Given the below code, I'm able to update root-level fields as e.g. "age". But how to update fields inside my_struct
?
The attempt with struct("a": "1", "b": "2")
gives
DeltaTable error: This feature is not implemented: Unsupported SQL json operator Colon
I also tried named_struct
, it gives
Generic DeltaTable error: Error during planning: Invalid function 'named_struct'.

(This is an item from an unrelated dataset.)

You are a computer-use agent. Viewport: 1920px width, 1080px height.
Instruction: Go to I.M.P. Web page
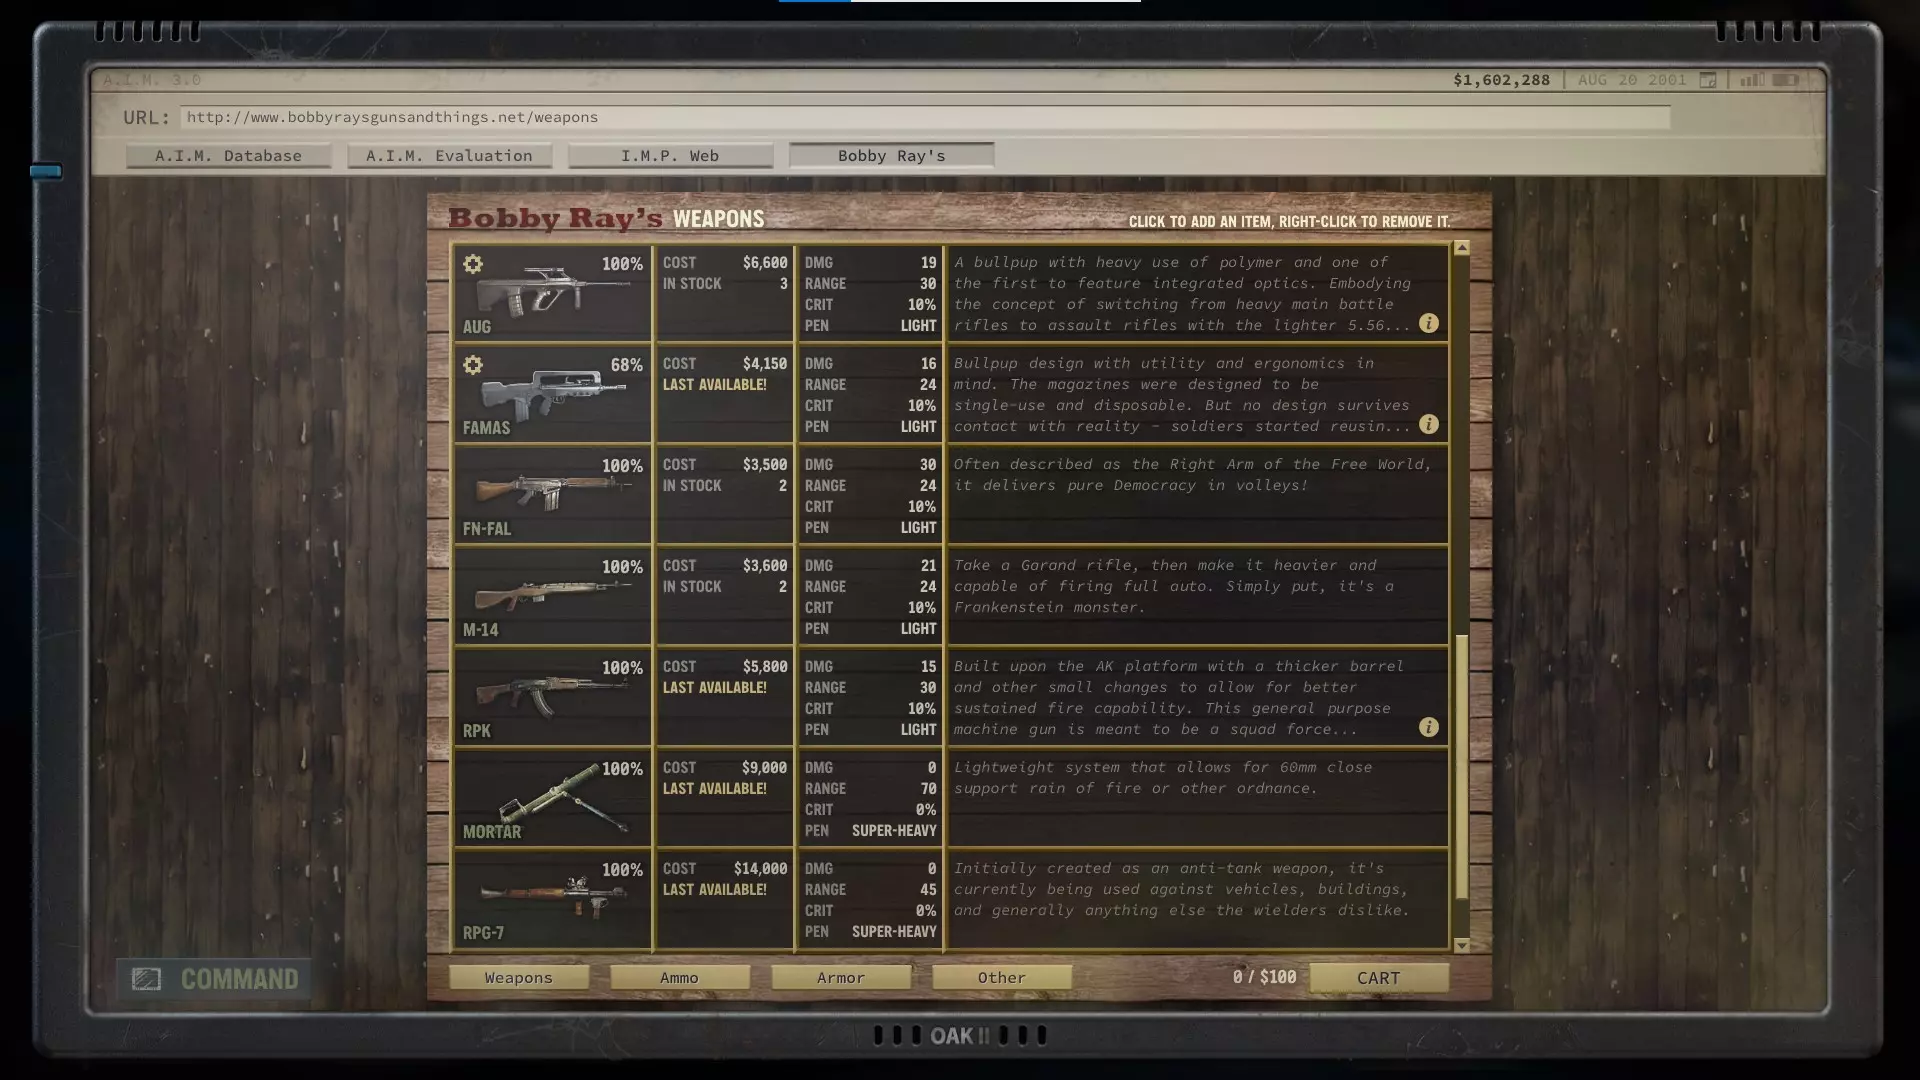(670, 156)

I've been searching a couple of hours for docs/examples, but without luck so far.
import pandas as pd
from deltalake import write_deltalake, DeltaTable
df = pd.DataFrame.from_records([
{"name": "Alice", "age": 25, "gender": "Female", "my_struct": {"a": 1, "b": 2}},
{"name": "Bob", "age": 30, "gender": "Male", "my_struct": {"a": 3, "b": 4}}
])
write_deltalake('./db/my_table', df)
dt = DeltaTable('./db/my_table')
dt.update({"age": "42"}) # this is working
dt.update({"my_struct": 'struct("a": "1", "b": "2")'}) # not working
print(dt.to_pandas())
My pyproject.toml
[tool.poetry]
name = "delta-test"
[tool.poetry.dependencies]
python = "^3.10"
deltalake = "^0.12.0"
pandas = "1.5"
[build-system]
requires = ["poetry-core"]
build-backend = "poetry.core.masonry.api"

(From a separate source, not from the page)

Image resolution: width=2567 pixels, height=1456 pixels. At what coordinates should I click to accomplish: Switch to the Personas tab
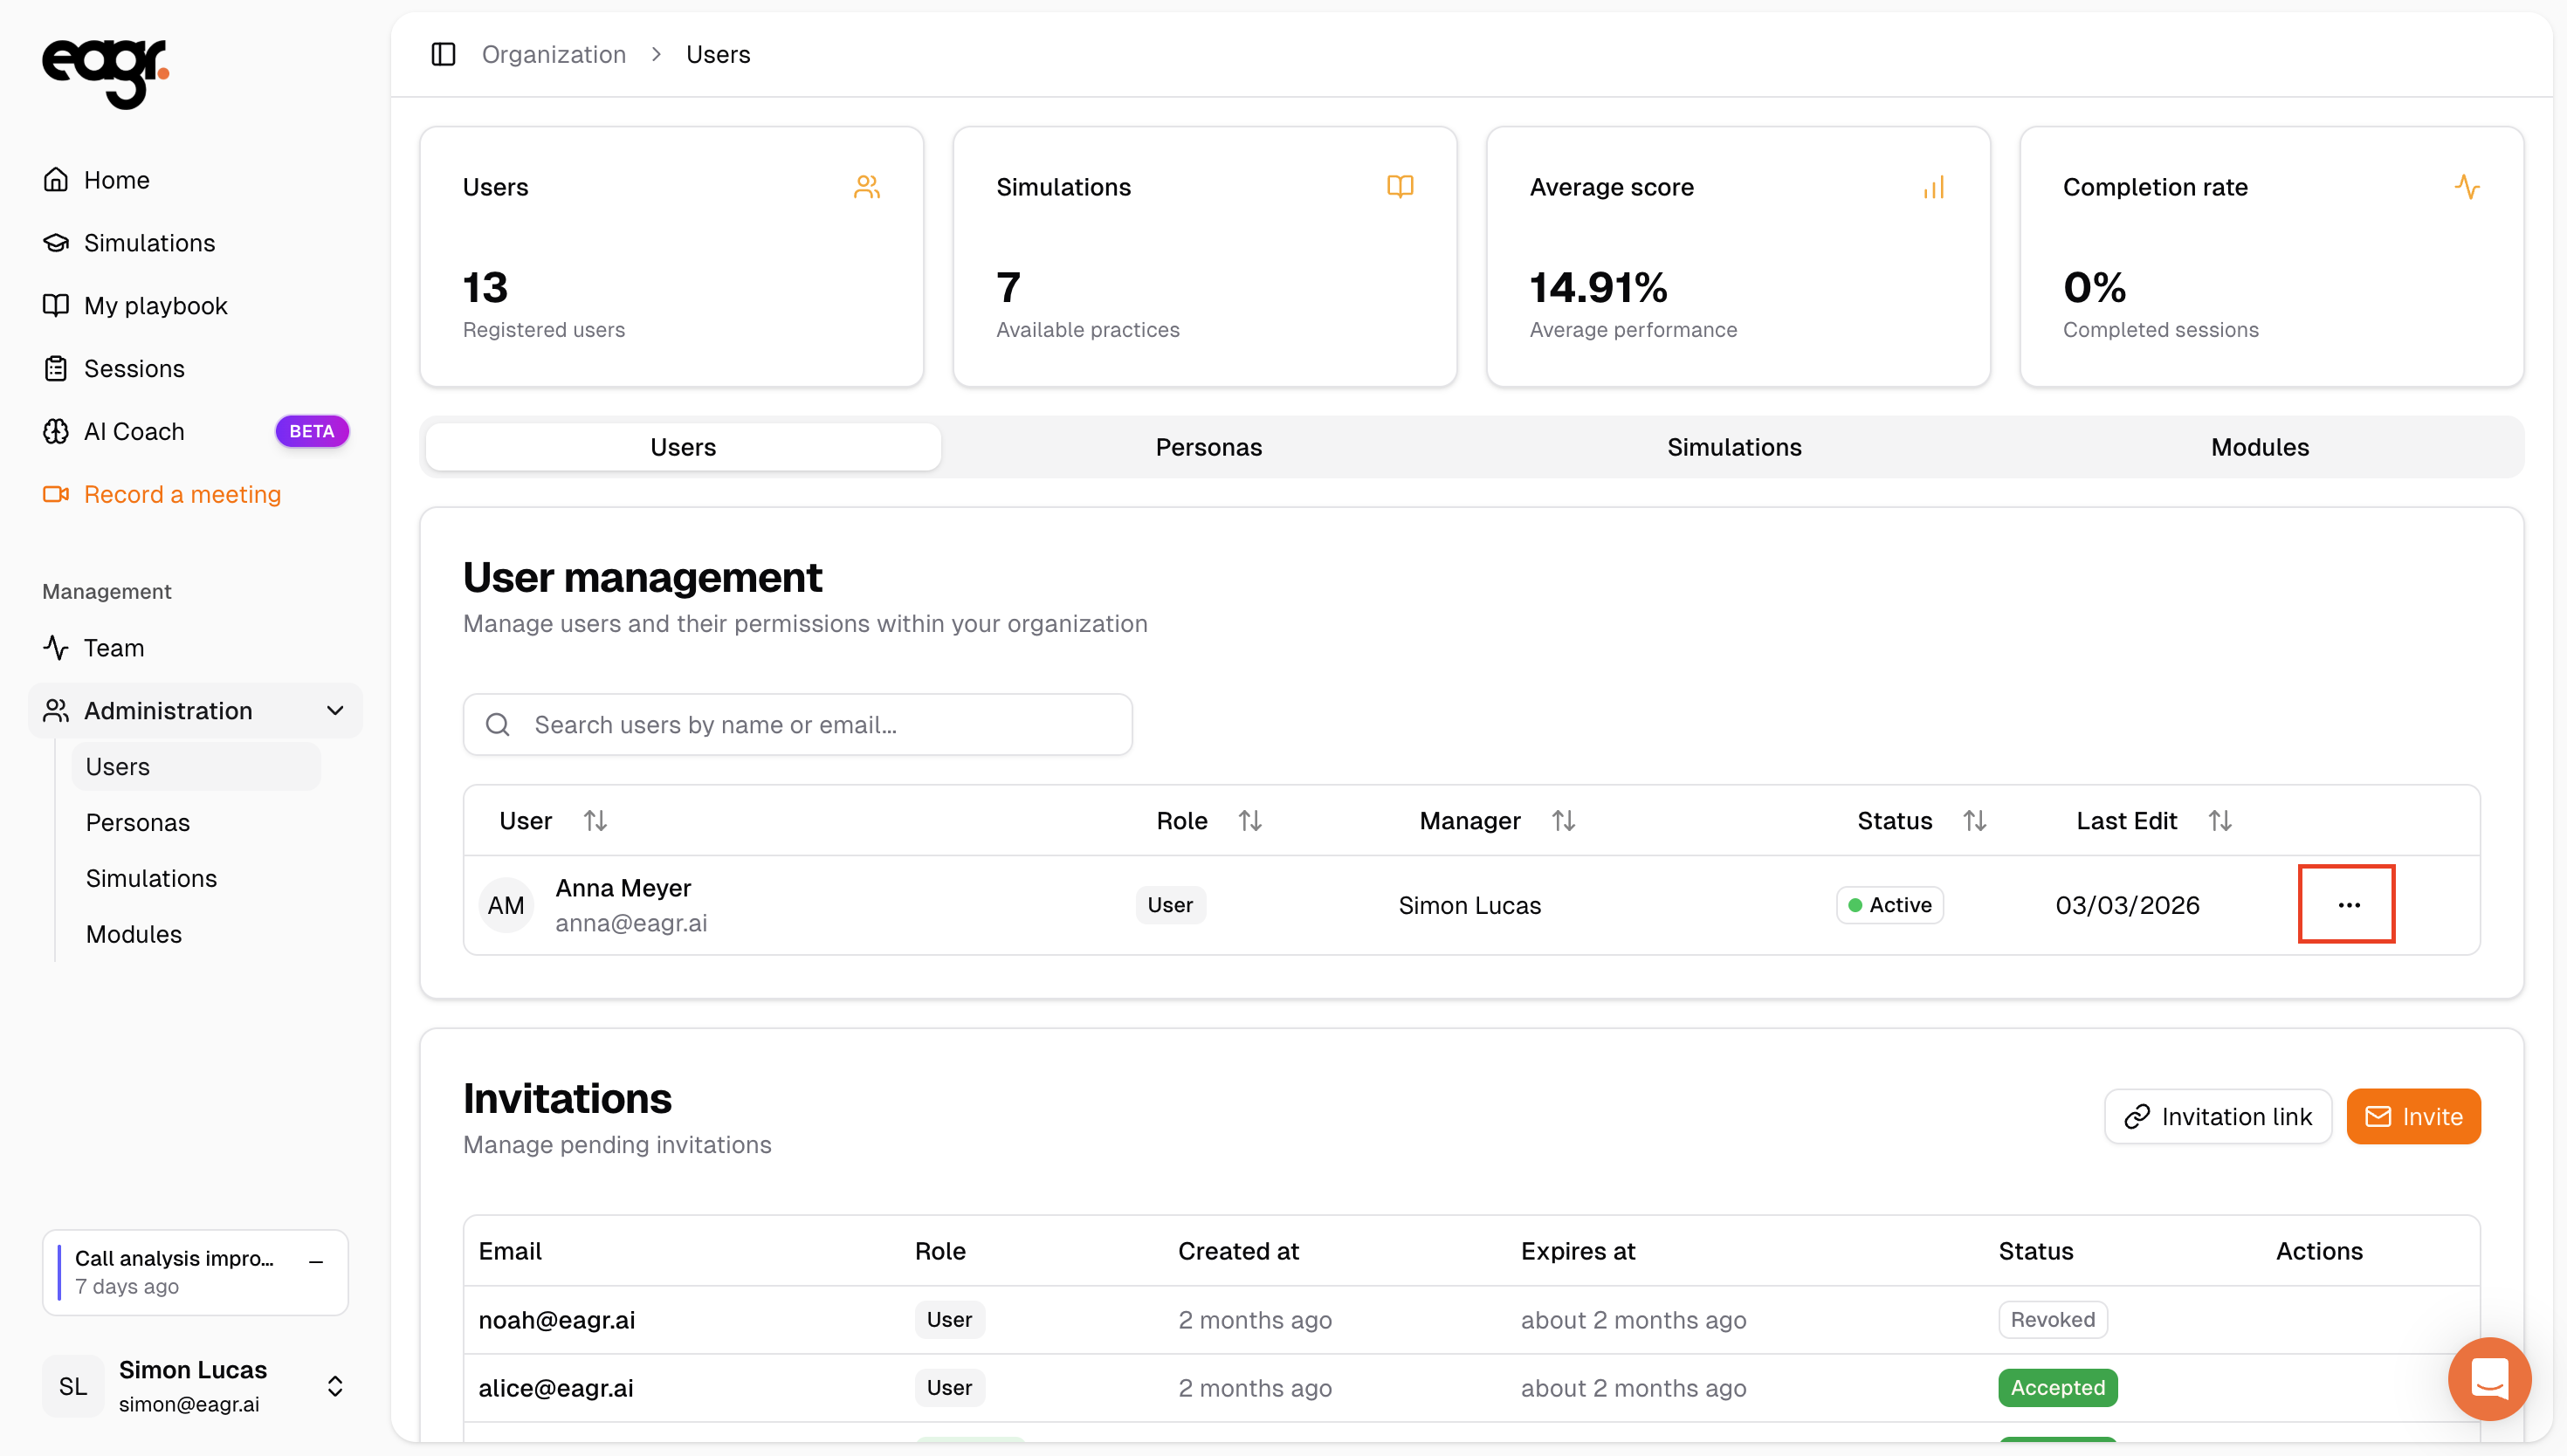[x=1208, y=447]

What is wrong is that the update accepts SQL instructions rather than Python-like datatypes. Hence the error on the syntax
'struct("a": "1", "b": "2")'
which is not a proper SQL call.In anticipation of the narrowed question "what a SQL-compatible struct looks like", let's emphasize that this depends on the SQL dialect used and may not be that clear. In Databricks for example we could use
named_struct('a', 1, 'b', 2)
. Here we deal with Python bindings for delta-rs, and from the older version of the documentationit appears that we may have to align to DataFusion. In turn, according to their docs, the syntax
struct(1,2)
should work. The provided example recognizes this syntax (progress), but still complains about data types mismatch. I debuged and escalated the problem to the maintainers and we need to wait for their answer because it's up to them to document their API.